Stored data:
□ □ □
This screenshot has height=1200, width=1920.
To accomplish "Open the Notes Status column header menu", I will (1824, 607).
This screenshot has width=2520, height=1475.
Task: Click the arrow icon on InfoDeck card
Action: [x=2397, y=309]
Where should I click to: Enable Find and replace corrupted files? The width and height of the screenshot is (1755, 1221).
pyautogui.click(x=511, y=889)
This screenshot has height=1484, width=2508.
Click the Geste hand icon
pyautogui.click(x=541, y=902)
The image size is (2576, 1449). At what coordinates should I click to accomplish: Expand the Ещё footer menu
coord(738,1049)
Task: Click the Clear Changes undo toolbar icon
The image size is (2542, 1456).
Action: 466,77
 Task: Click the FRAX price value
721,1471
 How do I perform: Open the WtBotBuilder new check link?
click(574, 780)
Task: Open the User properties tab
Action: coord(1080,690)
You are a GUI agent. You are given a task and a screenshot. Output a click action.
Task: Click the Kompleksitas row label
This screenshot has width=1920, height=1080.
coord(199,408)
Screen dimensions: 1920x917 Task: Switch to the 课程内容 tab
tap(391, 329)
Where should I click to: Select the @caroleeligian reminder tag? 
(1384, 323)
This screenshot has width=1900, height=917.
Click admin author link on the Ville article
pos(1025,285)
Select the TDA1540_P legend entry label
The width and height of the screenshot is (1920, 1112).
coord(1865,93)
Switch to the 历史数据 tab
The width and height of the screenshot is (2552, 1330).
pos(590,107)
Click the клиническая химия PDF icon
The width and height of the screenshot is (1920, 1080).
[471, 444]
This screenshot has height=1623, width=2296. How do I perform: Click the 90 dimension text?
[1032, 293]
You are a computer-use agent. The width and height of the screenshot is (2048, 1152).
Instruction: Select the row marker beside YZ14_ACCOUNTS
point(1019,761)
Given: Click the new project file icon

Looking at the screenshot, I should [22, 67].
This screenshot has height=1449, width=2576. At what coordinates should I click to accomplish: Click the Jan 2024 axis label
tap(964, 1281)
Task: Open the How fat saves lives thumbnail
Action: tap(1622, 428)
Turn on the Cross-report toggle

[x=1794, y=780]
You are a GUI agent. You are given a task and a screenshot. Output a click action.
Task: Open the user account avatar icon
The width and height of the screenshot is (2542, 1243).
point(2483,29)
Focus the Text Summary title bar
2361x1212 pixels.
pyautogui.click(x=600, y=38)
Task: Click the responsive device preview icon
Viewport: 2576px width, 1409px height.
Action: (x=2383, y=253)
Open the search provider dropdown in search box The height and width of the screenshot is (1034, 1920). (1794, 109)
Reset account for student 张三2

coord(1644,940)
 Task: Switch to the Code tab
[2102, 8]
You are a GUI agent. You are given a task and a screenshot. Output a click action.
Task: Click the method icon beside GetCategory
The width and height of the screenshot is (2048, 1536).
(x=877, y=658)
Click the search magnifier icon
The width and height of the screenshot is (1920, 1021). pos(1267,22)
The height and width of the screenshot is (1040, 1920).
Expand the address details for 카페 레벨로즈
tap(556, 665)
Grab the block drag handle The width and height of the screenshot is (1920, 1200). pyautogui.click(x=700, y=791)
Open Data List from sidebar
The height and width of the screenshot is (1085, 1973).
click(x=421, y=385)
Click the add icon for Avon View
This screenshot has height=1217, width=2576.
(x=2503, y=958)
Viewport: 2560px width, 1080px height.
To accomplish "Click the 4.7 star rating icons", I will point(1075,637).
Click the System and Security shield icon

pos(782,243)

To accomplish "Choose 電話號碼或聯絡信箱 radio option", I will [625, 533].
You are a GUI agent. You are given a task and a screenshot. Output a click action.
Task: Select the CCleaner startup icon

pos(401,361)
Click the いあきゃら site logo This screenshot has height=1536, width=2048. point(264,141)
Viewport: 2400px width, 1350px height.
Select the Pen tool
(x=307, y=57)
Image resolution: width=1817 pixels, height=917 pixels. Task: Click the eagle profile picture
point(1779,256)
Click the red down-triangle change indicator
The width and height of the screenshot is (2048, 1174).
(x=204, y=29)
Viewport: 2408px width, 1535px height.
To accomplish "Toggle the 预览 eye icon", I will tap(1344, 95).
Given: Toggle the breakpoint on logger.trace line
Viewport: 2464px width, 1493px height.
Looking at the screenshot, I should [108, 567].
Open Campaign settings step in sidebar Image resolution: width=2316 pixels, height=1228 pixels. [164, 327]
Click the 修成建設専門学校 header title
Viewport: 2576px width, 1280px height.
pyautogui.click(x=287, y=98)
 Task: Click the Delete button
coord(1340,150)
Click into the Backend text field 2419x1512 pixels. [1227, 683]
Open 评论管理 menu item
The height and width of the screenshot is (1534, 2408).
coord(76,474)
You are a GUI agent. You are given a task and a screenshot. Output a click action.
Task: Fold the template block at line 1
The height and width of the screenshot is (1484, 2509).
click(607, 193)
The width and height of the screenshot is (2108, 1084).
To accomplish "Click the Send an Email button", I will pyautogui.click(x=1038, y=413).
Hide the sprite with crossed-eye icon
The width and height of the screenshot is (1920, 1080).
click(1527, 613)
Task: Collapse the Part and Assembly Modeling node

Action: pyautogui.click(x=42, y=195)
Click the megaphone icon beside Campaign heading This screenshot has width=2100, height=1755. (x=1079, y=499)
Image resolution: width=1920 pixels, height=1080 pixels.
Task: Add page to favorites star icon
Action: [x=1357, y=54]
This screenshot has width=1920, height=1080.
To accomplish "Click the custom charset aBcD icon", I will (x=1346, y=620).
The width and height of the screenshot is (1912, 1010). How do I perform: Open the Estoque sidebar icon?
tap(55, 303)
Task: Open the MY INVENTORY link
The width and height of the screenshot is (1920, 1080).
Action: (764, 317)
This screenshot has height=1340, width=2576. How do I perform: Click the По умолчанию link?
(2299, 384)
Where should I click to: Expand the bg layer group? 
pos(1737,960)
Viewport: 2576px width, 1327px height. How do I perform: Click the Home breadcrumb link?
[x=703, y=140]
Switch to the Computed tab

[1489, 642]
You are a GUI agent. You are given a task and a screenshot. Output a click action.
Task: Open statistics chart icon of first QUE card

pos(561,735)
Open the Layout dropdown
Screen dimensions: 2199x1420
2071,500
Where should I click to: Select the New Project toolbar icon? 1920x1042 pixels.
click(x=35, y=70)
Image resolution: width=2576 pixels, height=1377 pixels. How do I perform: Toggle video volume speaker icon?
□ □ □
**What you should do**
The response should consist of all the entries, transcribed exactly.

**Exercise response**
This screenshot has height=1200, width=1920.
To accomplish "Open the Notes Status column header menu", I will (1824, 607).
This screenshot has width=2520, height=1475.
Task: Click the arrow icon on InfoDeck card
Action: [x=2397, y=309]
Where should I click to: Enable Find and replace corrupted files? The width and height of the screenshot is (1755, 1221).
pyautogui.click(x=511, y=889)
This screenshot has height=1484, width=2508.
Click the Geste hand icon
pyautogui.click(x=541, y=902)
The image size is (2576, 1449). At what coordinates should I click to accomplish: Expand the Ещё footer menu
coord(738,1049)
Task: Click the Clear Changes undo toolbar icon
The image size is (2542, 1456).
Action: 466,77
 Task: Click the FRAX price value
721,1471
 How do I perform: Open the WtBotBuilder new check link?
click(574, 780)
Task: Open the User properties tab
Action: coord(1080,690)
You are a GUI agent. You are given a task and a screenshot. Output a click action.
Task: Click the Kompleksitas row label
This screenshot has width=1920, height=1080.
coord(199,408)
Screen dimensions: 1920x917 Task: Switch to the 课程内容 tab
tap(391, 329)
Where should I click to: Select the @caroleeligian reminder tag? 
(1384, 323)
This screenshot has width=1900, height=917.
Click admin author link on the Ville article
pos(1025,285)
Select the TDA1540_P legend entry label
The width and height of the screenshot is (1920, 1112).
coord(1865,93)
Switch to the 历史数据 tab
The width and height of the screenshot is (2552, 1330).
pos(590,107)
Click the клиническая химия PDF icon
The width and height of the screenshot is (1920, 1080).
[471, 444]
This screenshot has height=1623, width=2296. How do I perform: Click the 90 dimension text?
[1032, 293]
You are a computer-use agent. The width and height of the screenshot is (2048, 1152).
Instruction: Select the row marker beside YZ14_ACCOUNTS
point(1019,761)
Given: Click the new project file icon

Looking at the screenshot, I should [22, 67].
This screenshot has height=1449, width=2576. At what coordinates should I click to accomplish: Click the Jan 2024 axis label
tap(964, 1281)
Task: Open the How fat saves lives thumbnail
Action: tap(1622, 428)
Turn on the Cross-report toggle

[x=1794, y=780]
You are a GUI agent. You are given a task and a screenshot. Output a click action.
Task: Open the user account avatar icon
The width and height of the screenshot is (2542, 1243).
point(2483,29)
Focus the Text Summary title bar
2361x1212 pixels.
pyautogui.click(x=600, y=38)
Task: Click the responsive device preview icon
Viewport: 2576px width, 1409px height.
Action: (x=2383, y=253)
Open the search provider dropdown in search box The height and width of the screenshot is (1034, 1920). (1794, 109)
Reset account for student 张三2

coord(1644,940)
 Task: Switch to the Code tab
[2102, 8]
You are a GUI agent. You are given a task and a screenshot. Output a click action.
Task: Click the method icon beside GetCategory
The width and height of the screenshot is (2048, 1536).
(x=877, y=658)
Click the search magnifier icon
The width and height of the screenshot is (1920, 1021). pos(1267,22)
The height and width of the screenshot is (1040, 1920).
Expand the address details for 카페 레벨로즈
tap(556, 665)
Grab the block drag handle The width and height of the screenshot is (1920, 1200). pyautogui.click(x=700, y=791)
Open Data List from sidebar
The height and width of the screenshot is (1085, 1973).
click(x=421, y=385)
Click the add icon for Avon View
This screenshot has height=1217, width=2576.
(x=2503, y=958)
Viewport: 2560px width, 1080px height.
To accomplish "Click the 4.7 star rating icons", I will point(1075,637).
Click the System and Security shield icon

pos(782,243)

To accomplish "Choose 電話號碼或聯絡信箱 radio option", I will [625, 533].
You are a GUI agent. You are given a task and a screenshot. Output a click action.
Task: Select the CCleaner startup icon

pos(401,361)
Click the いあきゃら site logo This screenshot has height=1536, width=2048. point(264,141)
Viewport: 2400px width, 1350px height.
Select the Pen tool
(x=307, y=57)
Image resolution: width=1817 pixels, height=917 pixels. Task: Click the eagle profile picture
point(1779,256)
Click the red down-triangle change indicator
The width and height of the screenshot is (2048, 1174).
(x=204, y=29)
Viewport: 2408px width, 1535px height.
To accomplish "Toggle the 预览 eye icon", I will tap(1344, 95).
Given: Toggle the breakpoint on logger.trace line
Viewport: 2464px width, 1493px height.
Looking at the screenshot, I should [108, 567].
Open Campaign settings step in sidebar Image resolution: width=2316 pixels, height=1228 pixels. [164, 327]
Click the 修成建設専門学校 header title
Viewport: 2576px width, 1280px height.
pyautogui.click(x=287, y=98)
 Task: Click the Delete button
coord(1340,150)
Click into the Backend text field 2419x1512 pixels. [1227, 683]
Open 评论管理 menu item
The height and width of the screenshot is (1534, 2408).
coord(76,474)
You are a GUI agent. You are given a task and a screenshot. Output a click action.
Task: Fold the template block at line 1
The height and width of the screenshot is (1484, 2509).
click(607, 193)
The width and height of the screenshot is (2108, 1084).
To accomplish "Click the Send an Email button", I will pyautogui.click(x=1038, y=413).
Hide the sprite with crossed-eye icon
The width and height of the screenshot is (1920, 1080).
click(1527, 613)
Task: Collapse the Part and Assembly Modeling node

Action: pyautogui.click(x=42, y=195)
Click the megaphone icon beside Campaign heading This screenshot has width=2100, height=1755. (x=1079, y=499)
Image resolution: width=1920 pixels, height=1080 pixels.
Task: Add page to favorites star icon
Action: [x=1357, y=54]
This screenshot has width=1920, height=1080.
To accomplish "Click the custom charset aBcD icon", I will (x=1346, y=620).
The width and height of the screenshot is (1912, 1010). How do I perform: Open the Estoque sidebar icon?
tap(55, 303)
Task: Open the MY INVENTORY link
The width and height of the screenshot is (1920, 1080).
Action: (764, 317)
This screenshot has height=1340, width=2576. How do I perform: Click the По умолчанию link?
(2299, 384)
Where should I click to: Expand the bg layer group? 
pos(1737,960)
Viewport: 2576px width, 1327px height. How do I perform: Click the Home breadcrumb link?
[x=703, y=140]
Switch to the Computed tab

[1489, 642]
You are a GUI agent. You are given a task and a screenshot. Output a click action.
Task: Open statistics chart icon of first QUE card

pos(561,735)
Open the Layout dropdown
Screen dimensions: 2199x1420
2071,500
Where should I click to: Select the New Project toolbar icon? 1920x1042 pixels.
click(x=35, y=70)
Image resolution: width=2576 pixels, height=1377 pixels. How do I perform: Toggle video volume speaker icon?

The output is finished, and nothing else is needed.